Okay so we first flatten the nested array. Then we can easily find the n smallest values because it is a single long array now. We can write a tiny function to identify if the value is greater than the a value and return 0 or the original otherwise.
function setval(val, cmpval, setter)
if val<cmpval
return setter
else
return val
end
end
We can then sort this flattened list. After we do that, we run an element wise map function (over each layer) and pass each element to our previous function. This will allow us to set all the required elements to 0 (or our own value) if the current value is smaller than the value we chose. This will effectively drop the value.
"""
weights = array
n = lowest nth smallest value to prune below ( aka take the nth smallest value and prune below it ) (eg: 3)
"""
function global_mag_prune(weights, n = 3, setter = 0)
temp = collect(Iterators.flatten(weights))
sort!(temp)
map.( x-> setval(x,temp[n], setter) , weights )
end
We also write a function to determine how sparse the network has become. (Aka how many zeros).
return temp2, sum(x->x==0, collect(Iterators.flatten(temp2)) , dims=1)/(size(temp)[1]*size(temp)[1])*100
Modifying the global layerwise and applying it per layer instead. To do this, we first make a copy of the weights. Then for every layer in the array, we find the least n values, take the nth value and set all the others to 0. As an edge case, if the number of elements entered is greater than the total length of the layer, then the entire layer is set to 0.
"""
weights = array
n = lowest nth smallest value to prune below ( aka take the nth smallest value and prune below it ) (eg: 3)
"""
function layer_mag_prune(weights, n = 3, setter = 0)
backup = deepcopy(weights)
for layer in 1:length(weights)
sort!(backup[layer])
if n>length(weights[layer])
n = length(weights[layer])
end
backup[layer] = map.( x-> setval(x,weights[layer][n], setter) , weights[layer] )
end
return backup, sum(x->x==0, collect(Iterators.flatten(backup)) , dims=1)/(size(weights)[1]*size(weights)[1])*100
end
For this we would need to compute the gradient of the weights so far. Well, how about I just use a random array as proof of concept so to speak.

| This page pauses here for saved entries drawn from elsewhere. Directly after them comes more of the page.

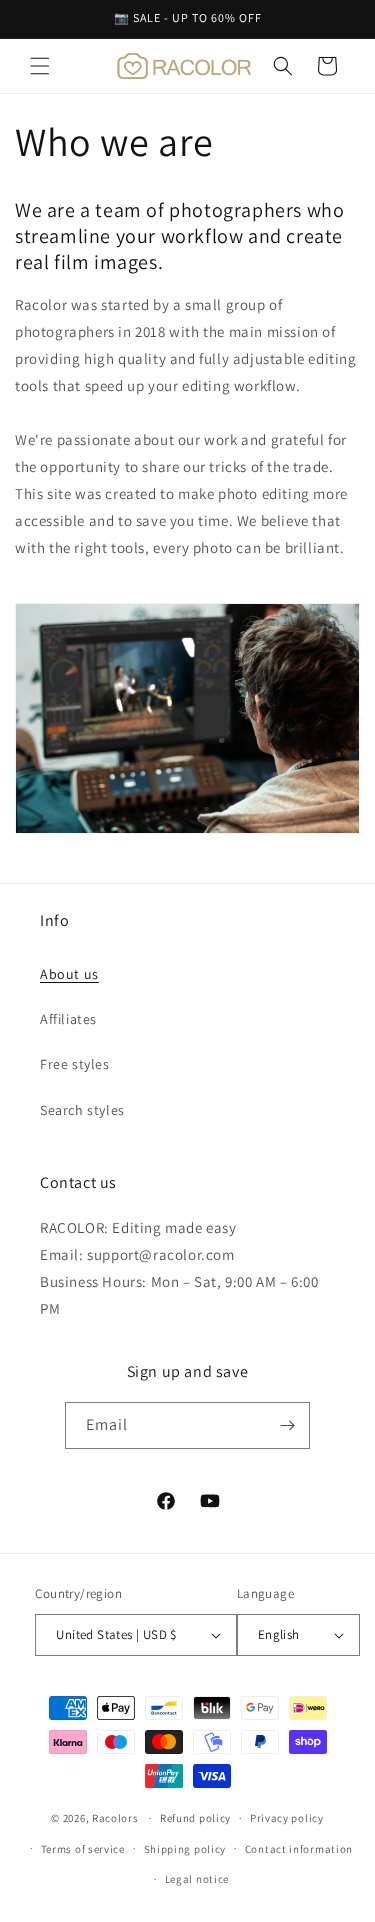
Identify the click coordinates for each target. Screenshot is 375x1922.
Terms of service (83, 1849)
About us (69, 974)
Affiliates (68, 1019)
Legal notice (197, 1879)
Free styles (75, 1064)
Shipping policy (185, 1849)
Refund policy (195, 1818)
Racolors (115, 1818)
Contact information (299, 1849)
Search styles (82, 1110)
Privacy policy (287, 1818)
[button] (40, 66)
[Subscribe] (287, 1425)
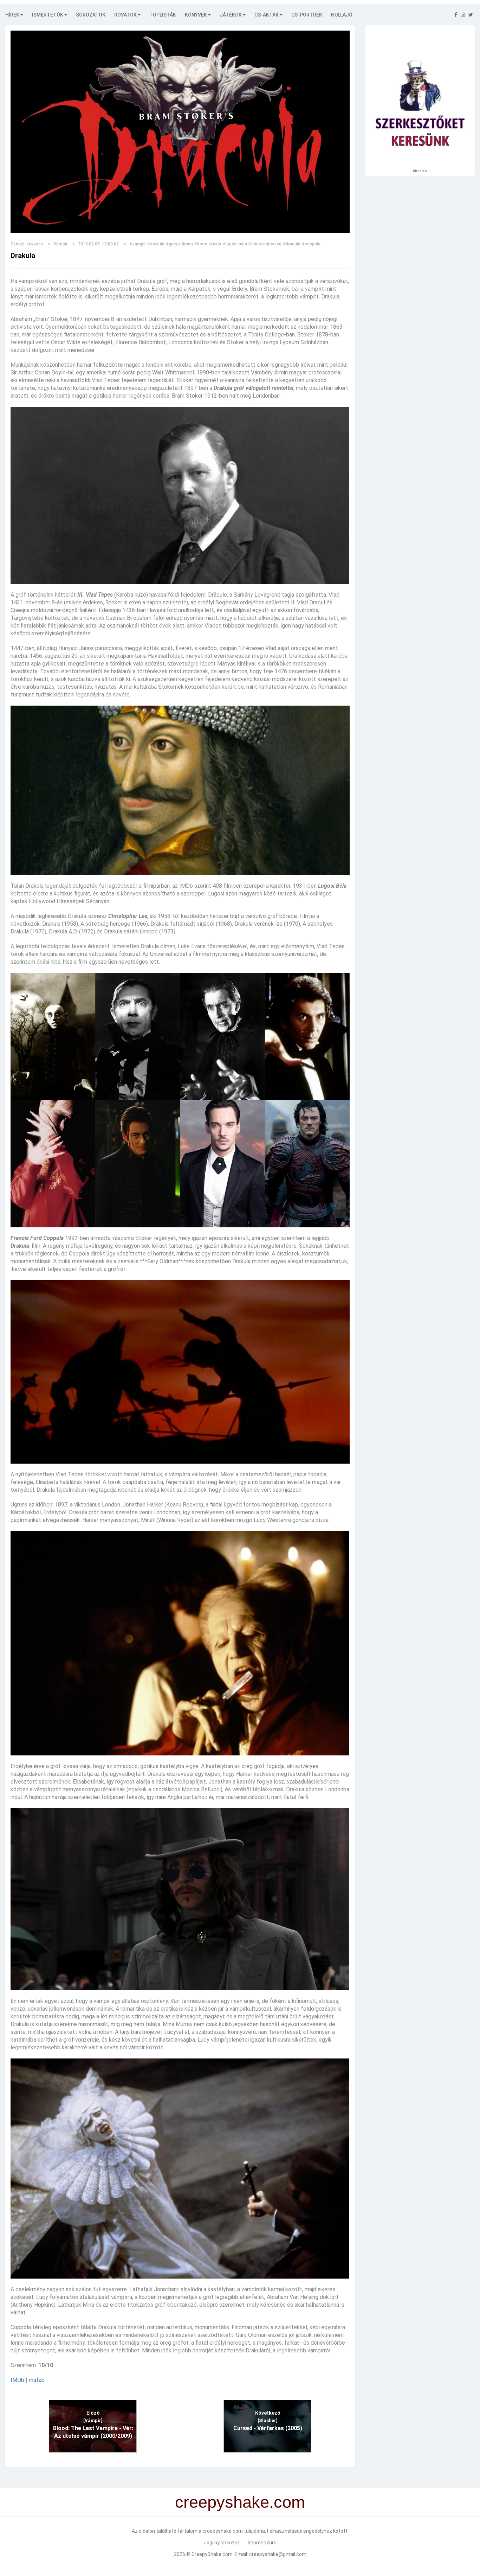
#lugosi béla (234, 244)
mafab (37, 2380)
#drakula (155, 244)
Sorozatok (90, 15)
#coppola (310, 244)
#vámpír (137, 244)
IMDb (17, 2380)
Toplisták (162, 15)
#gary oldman (179, 244)
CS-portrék (306, 15)
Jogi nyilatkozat (222, 2542)
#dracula (291, 244)
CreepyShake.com (212, 2554)
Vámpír (60, 244)
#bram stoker (207, 244)
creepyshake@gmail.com (277, 2554)
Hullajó (341, 15)
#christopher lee (264, 244)
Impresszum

So we basically take the previous code and change the inital part to being a product of the weights and the gradient.
function global_grad_prune(weights, n = 3, setter = 0)
temp = weights*rand(size(weights))
temp = collect(Iterators.flatten(weights))
sort!(temp)
temp2 = map.( x-> setval(x,temp[n], setter) , weights )
return temp2, sum(x->x==0, collect(Iterators.flatten(temp2)) , dims=1)/(size(temp)[1]*size(temp)[1])*100
end
"""
weights = array
n = lowest nth smallest value to prune below ( aka take the nth smallest value and prune below it ) (eg: 3)
"""
function layer_grad_prune(weightsnew, n = 3, setter = 0)
weights = deepcopy(weightsnew)*rand(size(weightsnew))
backup = deepcopy(weights)
for layer in 1:length(weights)
sort!(backup[layer])
if n>length(weights[layer])
n = length(weights[layer])
end
backup[layer] = map.( x-> setval(x,weights[layer][n], setter) , weights[layer] )
end
return backup, sum(x->x==0, collect(Iterators.flatten(backup)) , dims=1)/(size(weights)[1]*size(weights)[1])*100
end
For this we first take the number of values to prune by identifying the total size of the weights and then multiplying it by the fraction of values to remove. We then flatten the array, set the values we do not need to 0 and then reshape back to the original shape.
"""
frac = percentage of values to remove
"""
function random_prune(weights, frac = .3, setter = 0)
num_prune = Int(round(frac*(size(weights)[1]*size(weights)[1])))
@info num_prune
backup = collect(Iterators.flatten(deepcopy(weights)))
backup[rand(1:length(backup), num_prune)] .= 0
@info size(weights)
return reshape(backup, size(weights))
end
That ends our little journey into pruning. Wow that took longer then expected. I should go sleep.